An entertaining couple
By Lady Liberty
Mr. & Mrs. Smith
*** out of ****
Between too many lukewarm reviews and persistent rumors of an affair between the two stars of the film, it was hard to know for sure whether or not Mr. & Mrs. Smith would be worth the price of a ticket. The previews, however, made the movie look interesting (to be fair, plenty of previews turn out to be better than the movie itself), and tabloid rumors amuse me. I've also enjoyed Brad Pitt and Angelina Jolie in past roles. Besides, on a hot and muggy night, an air-conditioned theatre sounded mighty good to me. By the time the movie was over, I had just one question: Why do we really go to see a movie?
The premise of Mr. & Mrs. Smith is both simple and completely over the top: John Smith (Brad Pitt) is a highly trained and paid assassin for hire. His wife, Jane (Angelina Jolie) is also an expert professional hit, uh, "man." Being involved in such dicey careers, however, means that the two must be very careful not to reveal their real jobs or their identities to anyone, including each other. He thinks she's a computer expert; she believes that he's some kind of engineering consultant. It turns out the two are very good at pretending to the mundane. In fact, they're so good at it that they've become bored with both their suburban lifestyle and their marriage.
Everything changes, however, when the two are independently assigned by their respective employers to take out the same man. Benjamin Danz (Adam Brody) is in the custody of law enforcement. He's got information neither agency wants to be made public, and so both institute a hit on Mr. Danz. In the course of making the hit, John and Jane get in each other's way. Still without any clear knowledge of who the other is, the pair are both assigned to kill the other so as to tie up any loose ends and get rid of possible witnesses in the Danz assignment. It's not long before cover stories begin to unravel, and John and Jane become aware of the identity of the next person they must kill. Being professionals, they're not about to let a little think like their marriage get in the way of a job!

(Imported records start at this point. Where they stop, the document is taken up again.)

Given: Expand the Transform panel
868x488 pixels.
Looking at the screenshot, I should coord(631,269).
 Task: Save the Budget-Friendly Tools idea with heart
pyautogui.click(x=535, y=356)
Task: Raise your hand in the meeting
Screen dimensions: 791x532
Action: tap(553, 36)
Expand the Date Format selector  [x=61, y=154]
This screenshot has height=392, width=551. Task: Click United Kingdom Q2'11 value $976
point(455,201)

John's co-worker, Eddie (Vince Vaughn), enjoys an "I told you so!" moment when it's discovered that Jane is a threat that must be removed, but quickly rallies to help John finish the job. Meanwhile, Jane's co-worker, Jasmine (Kerry Washington), works with Jane to take care of John once and for all. As the two struggle to stay alive while making sure the other doesn't, more and more truths come to light. And those truths provide some revelations that prove more than a little surprising for both.
Brad Pitt and Angelina Jolie have been rumored to be involved with each other off the screen since meeting on the Mr. & Mrs. Smith set. Once having seen the pair in the film, it's hard to blame those who think that an affair is likely: their chemistry is incendiary. I've seen bad chemistry onscreen of course, but have usually attributed so-called good chemistry to good acting. Although both Pitt and Jolie are just fine in their roles here (not to mention fine to look at!), the heat between the two is far more than mere dramatic ability. As I told one man on the way out of the theatre, if the two aren't having an affair, they should be! Meanwhile, Vince Vaughn is hysterical as a man whose reactions are never less than much too much, regardless of the circumstances.

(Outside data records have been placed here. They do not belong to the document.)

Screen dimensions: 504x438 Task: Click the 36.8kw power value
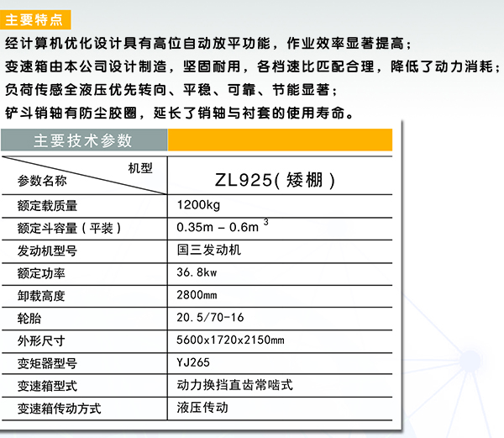point(197,272)
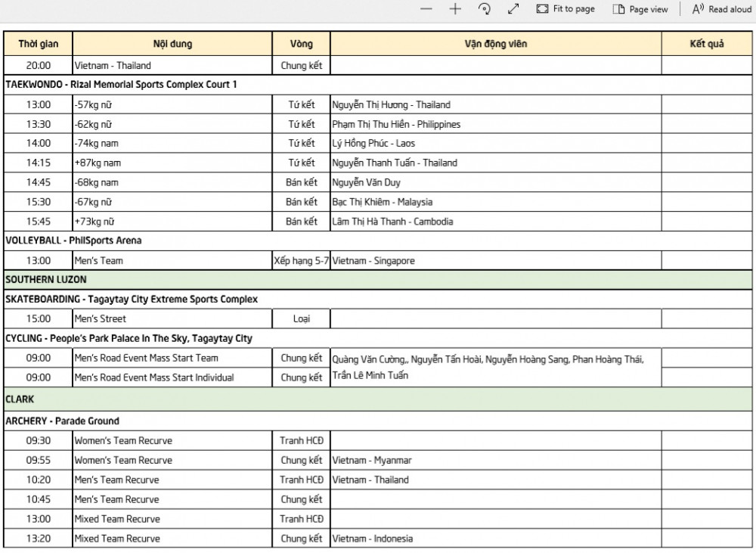Start Read aloud

(x=722, y=9)
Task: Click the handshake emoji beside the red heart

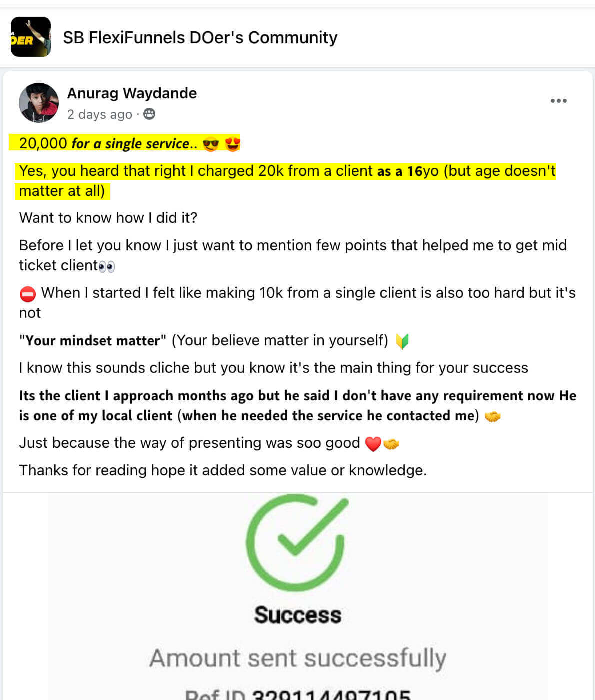Action: click(x=392, y=444)
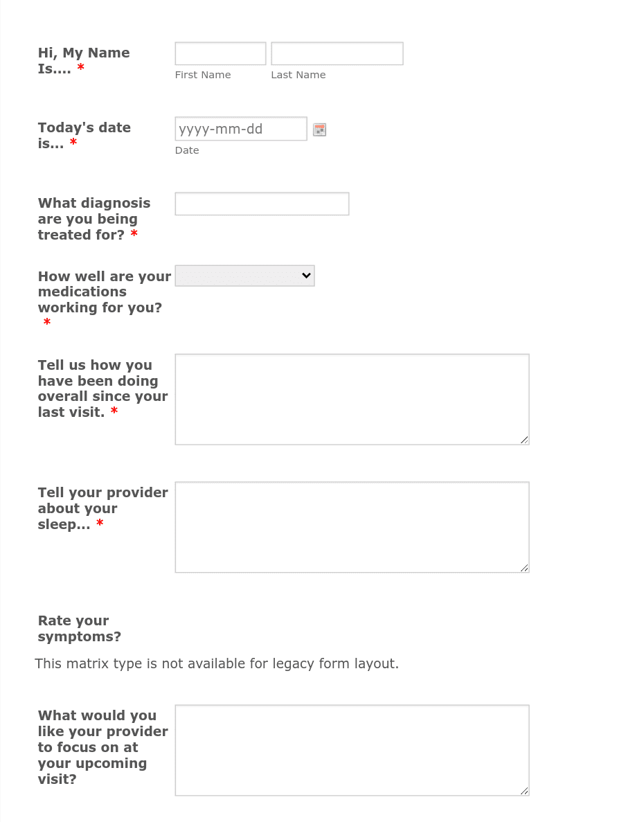Viewport: 644px width, 822px height.
Task: Click the diagnosis answer text box
Action: [262, 204]
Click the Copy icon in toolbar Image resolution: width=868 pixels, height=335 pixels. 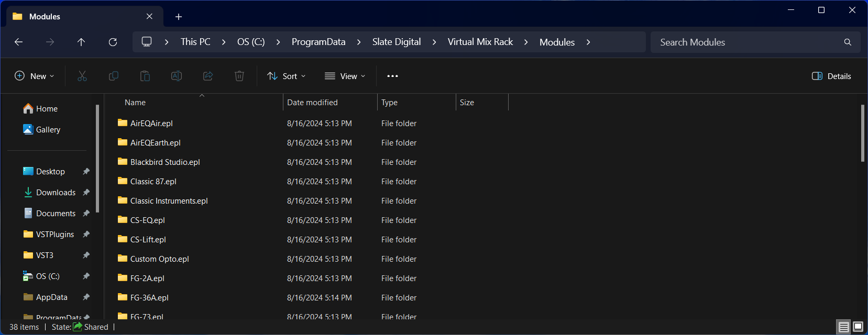click(x=114, y=76)
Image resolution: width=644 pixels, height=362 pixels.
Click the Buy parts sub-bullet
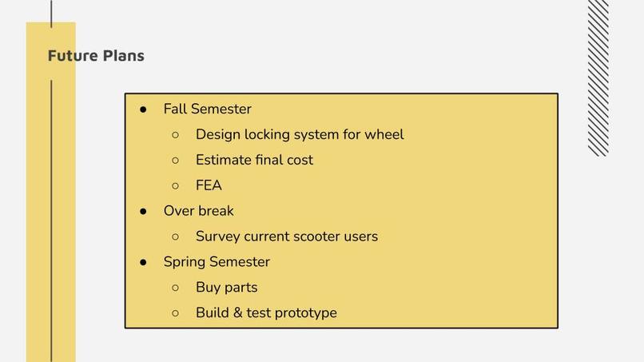click(226, 287)
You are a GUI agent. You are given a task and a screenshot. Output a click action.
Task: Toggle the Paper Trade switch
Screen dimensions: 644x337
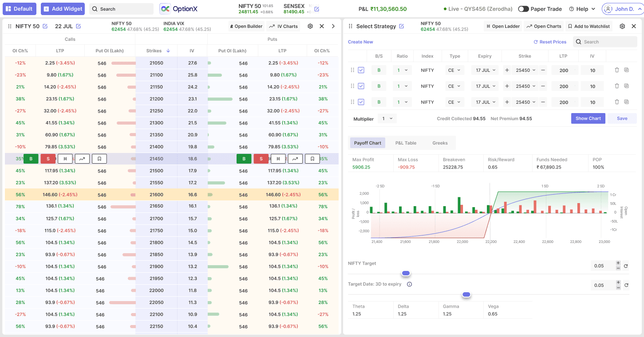pyautogui.click(x=523, y=9)
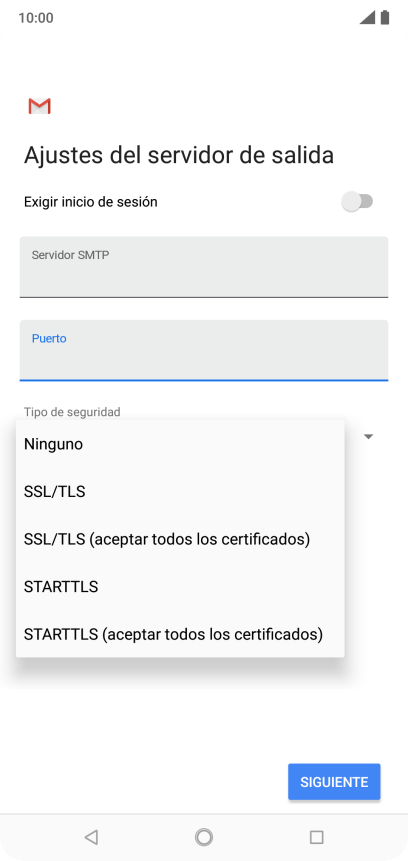The image size is (408, 861).
Task: Tap the Exigir inicio de sesión label
Action: coord(91,202)
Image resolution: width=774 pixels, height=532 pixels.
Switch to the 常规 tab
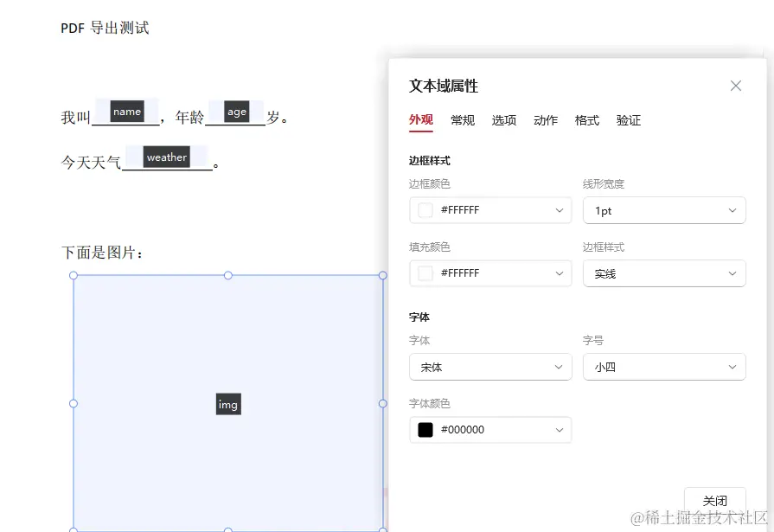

Mr. & Mrs. Smith was directed by Doug Liman who, while not the most experienced action movie director in Hollywood, certainly has one blockbuster on his résumé in the form of The Bourne Identity (he's also been tapped, by the way, to helm the upcoming The Bourne Ultimatum). The droll delivery in some instances and the melodramatic flavor of other moments could have been a real mistake elsewhere, but in this film it only contributes to the whole. The editing is also quite effective, and certainly the special effects (including some beautifully rendered explosions and some incredible gun fights) are just terrific. Meanwhile, writer Simon Kinberg has redeemed himself with his clever and often funny script (his previous effort was the mediocre xXx: State of the Union).
Is Mr. & Mrs. Smith going to win any serious acting awards? Probably not. Is the movie going to educate you or inspire you? Unlikely. But let's go back to my initial question as to why we go see movies in the first place: We go to be entertained! We go to have fun. And Mr. & Mrs. Smith is quite entertaining, and a whole lot of fun. Those critics who pan the film based on its unreality or the shallow storyline (and it isn't particularly realistic or deep) are missing the point. I had a great time at the movies this week, and if you're able to let go of the restraints of reality long enough to enjoy the ride, you will, too.
POLITICAL NOTES: Anybody who doesn't think that people like Mr. & Mrs. Smith exist is naïve. In the real world, though, I strongly suspect that Mr. & Mrs. Smith are government employees. Sure, there are doubtless free agents out there who will kill for the right amount of money. But the true professionals are almost certainly backed by the resources only a government agency could provide. When you see this movie, the important thing to remember isn't whether or not such technology and weaponry exists in private hands, but that it almost certainly does in black budgets around the world. I don't know about you, but I don't find that particularly comforting...
FAMILY SUITABILITY: Mr. & Mrs. Smith is rated PG-13 for "scenes of violence, intense action, sexual content, [and] brief strong language." I think it would take a 12 or 13 year-old brain to really enjoy the movie anyway, so I'm inclined to consider the rating to be just about right. Aside from the violence (none of which involves graphic blood and guts, by the way), the various plot twists will doubtless prove more than little ones could follow. When you add that to the fact that much of the humor is quite adult in nature, it's best that you sit the little ones down in the venue showing Madagascar, and that you save Mr. & Mrs. Smith for your teenagers — and, if you're not too grown up to enjoy a movie just for the sake of a good time, you might save it for yourself, too.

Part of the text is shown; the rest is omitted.